**Work item**
Look below for the line holding "The height and width of the screenshot is (598, 796)." and the line holding "Task: Pick the Bio 240L bin object". Transcribe exactly those lines and all lines between them, nothing more.

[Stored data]
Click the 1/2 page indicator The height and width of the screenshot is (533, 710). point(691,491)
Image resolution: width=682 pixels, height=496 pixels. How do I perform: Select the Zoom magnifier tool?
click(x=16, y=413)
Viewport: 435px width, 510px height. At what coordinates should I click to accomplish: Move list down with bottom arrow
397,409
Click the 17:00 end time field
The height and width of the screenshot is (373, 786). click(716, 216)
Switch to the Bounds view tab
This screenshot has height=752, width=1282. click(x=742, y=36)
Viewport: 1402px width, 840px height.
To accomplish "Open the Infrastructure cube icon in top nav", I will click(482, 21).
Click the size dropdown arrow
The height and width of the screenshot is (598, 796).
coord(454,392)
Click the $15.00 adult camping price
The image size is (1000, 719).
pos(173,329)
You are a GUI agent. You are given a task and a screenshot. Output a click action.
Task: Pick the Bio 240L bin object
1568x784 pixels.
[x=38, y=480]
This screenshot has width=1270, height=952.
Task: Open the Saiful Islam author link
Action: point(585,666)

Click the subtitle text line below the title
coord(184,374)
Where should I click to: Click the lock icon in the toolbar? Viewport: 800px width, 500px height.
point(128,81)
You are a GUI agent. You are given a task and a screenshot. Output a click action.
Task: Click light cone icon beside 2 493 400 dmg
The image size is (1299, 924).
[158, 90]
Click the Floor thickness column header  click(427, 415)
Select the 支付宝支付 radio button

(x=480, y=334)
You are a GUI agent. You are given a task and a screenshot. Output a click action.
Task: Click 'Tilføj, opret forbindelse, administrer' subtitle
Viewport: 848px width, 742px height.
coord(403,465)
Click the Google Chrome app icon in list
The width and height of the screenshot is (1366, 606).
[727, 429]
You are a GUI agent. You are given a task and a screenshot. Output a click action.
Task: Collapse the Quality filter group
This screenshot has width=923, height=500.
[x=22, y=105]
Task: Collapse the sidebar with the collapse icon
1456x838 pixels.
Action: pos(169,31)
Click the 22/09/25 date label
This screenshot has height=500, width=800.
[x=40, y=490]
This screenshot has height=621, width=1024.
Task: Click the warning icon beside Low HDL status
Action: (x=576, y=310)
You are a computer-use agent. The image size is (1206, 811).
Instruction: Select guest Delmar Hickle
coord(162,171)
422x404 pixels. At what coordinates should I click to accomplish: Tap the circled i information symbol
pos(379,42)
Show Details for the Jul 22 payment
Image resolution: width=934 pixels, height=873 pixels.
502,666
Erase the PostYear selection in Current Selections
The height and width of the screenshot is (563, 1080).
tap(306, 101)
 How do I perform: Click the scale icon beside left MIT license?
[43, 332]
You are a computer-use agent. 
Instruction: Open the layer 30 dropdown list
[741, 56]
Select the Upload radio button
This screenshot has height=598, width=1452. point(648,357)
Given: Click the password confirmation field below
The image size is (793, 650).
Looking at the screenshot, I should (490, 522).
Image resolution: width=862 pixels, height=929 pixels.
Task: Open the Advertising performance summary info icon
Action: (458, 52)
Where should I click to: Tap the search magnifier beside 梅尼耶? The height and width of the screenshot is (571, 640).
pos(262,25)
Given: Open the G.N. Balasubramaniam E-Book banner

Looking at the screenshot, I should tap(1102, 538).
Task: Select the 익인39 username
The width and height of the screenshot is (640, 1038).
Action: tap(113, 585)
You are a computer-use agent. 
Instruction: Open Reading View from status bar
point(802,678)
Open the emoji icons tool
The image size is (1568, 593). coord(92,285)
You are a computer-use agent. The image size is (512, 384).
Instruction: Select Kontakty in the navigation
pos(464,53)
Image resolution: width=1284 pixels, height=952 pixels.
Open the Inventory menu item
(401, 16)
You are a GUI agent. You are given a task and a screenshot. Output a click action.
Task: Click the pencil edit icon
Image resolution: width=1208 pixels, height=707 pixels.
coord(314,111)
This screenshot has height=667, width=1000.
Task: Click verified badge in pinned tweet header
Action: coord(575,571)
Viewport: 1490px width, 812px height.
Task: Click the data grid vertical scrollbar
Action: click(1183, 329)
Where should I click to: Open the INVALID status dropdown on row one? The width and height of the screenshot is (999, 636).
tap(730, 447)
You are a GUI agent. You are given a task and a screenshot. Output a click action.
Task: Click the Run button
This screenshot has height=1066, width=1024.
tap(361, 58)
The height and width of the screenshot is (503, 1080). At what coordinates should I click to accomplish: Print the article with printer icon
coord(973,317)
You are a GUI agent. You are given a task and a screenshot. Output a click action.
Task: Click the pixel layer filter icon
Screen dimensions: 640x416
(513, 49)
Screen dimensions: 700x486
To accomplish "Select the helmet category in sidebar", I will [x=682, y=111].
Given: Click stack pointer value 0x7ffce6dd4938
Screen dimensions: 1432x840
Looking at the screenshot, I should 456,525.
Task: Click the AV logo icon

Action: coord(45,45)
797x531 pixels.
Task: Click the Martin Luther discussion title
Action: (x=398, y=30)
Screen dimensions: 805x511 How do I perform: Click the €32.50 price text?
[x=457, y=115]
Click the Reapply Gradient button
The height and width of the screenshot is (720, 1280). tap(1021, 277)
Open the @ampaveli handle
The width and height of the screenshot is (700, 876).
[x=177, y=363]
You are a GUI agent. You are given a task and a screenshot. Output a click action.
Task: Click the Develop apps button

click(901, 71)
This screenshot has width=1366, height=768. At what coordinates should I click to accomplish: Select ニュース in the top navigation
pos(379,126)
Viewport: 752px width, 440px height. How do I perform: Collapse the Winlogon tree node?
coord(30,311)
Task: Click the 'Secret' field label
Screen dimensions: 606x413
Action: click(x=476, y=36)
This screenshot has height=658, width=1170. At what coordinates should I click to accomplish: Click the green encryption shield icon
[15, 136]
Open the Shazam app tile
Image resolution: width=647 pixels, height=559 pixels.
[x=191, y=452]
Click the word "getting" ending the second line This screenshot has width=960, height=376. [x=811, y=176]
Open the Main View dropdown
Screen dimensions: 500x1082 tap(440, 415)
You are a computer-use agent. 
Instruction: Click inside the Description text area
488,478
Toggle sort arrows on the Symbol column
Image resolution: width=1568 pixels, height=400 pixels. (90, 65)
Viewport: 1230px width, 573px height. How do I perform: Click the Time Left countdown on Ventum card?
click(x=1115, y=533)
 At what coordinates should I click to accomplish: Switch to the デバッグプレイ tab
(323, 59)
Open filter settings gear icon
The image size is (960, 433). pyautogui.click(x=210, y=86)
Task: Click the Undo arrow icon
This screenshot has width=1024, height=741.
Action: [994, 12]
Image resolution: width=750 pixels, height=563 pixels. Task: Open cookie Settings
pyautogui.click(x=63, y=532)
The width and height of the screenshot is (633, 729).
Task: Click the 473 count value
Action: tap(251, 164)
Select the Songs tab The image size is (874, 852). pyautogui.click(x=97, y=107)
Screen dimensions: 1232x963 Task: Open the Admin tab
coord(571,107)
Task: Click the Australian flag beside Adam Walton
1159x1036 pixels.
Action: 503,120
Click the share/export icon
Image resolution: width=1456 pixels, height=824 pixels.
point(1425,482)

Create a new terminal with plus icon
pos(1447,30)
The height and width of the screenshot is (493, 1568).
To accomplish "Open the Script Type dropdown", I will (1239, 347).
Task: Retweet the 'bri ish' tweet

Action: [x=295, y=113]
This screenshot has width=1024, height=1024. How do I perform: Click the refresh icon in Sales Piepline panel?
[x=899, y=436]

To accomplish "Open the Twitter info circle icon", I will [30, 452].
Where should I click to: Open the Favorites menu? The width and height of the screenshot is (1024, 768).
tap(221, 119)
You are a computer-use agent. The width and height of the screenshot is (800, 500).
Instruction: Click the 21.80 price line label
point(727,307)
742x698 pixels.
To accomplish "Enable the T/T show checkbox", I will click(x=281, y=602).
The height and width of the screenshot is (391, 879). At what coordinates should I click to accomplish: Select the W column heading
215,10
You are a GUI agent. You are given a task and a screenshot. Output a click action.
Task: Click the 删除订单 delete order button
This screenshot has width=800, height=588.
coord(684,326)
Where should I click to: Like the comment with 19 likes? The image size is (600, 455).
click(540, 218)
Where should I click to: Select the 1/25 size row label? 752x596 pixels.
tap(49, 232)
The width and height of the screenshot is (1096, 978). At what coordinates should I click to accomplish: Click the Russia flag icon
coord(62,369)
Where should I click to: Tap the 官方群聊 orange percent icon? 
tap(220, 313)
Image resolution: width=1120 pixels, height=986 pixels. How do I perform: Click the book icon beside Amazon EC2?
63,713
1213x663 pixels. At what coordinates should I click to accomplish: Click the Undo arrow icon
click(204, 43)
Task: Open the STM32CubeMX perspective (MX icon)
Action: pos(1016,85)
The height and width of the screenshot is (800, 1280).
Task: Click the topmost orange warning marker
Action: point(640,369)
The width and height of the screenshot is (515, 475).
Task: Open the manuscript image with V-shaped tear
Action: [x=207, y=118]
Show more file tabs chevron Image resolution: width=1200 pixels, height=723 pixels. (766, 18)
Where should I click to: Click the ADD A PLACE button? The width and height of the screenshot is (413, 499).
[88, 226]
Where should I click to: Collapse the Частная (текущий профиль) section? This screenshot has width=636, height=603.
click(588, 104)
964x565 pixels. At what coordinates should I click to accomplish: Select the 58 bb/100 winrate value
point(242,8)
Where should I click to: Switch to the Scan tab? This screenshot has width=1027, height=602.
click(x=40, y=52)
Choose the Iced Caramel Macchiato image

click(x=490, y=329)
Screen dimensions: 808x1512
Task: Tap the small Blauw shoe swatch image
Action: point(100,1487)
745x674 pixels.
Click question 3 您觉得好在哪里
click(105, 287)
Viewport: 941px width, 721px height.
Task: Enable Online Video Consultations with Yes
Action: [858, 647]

**Exercise solution**
The height and width of the screenshot is (598, 796).
coord(454,392)
Click the $15.00 adult camping price
The image size is (1000, 719).
pos(173,329)
You are a GUI agent. You are given a task and a screenshot. Output a click action.
Task: Pick the Bio 240L bin object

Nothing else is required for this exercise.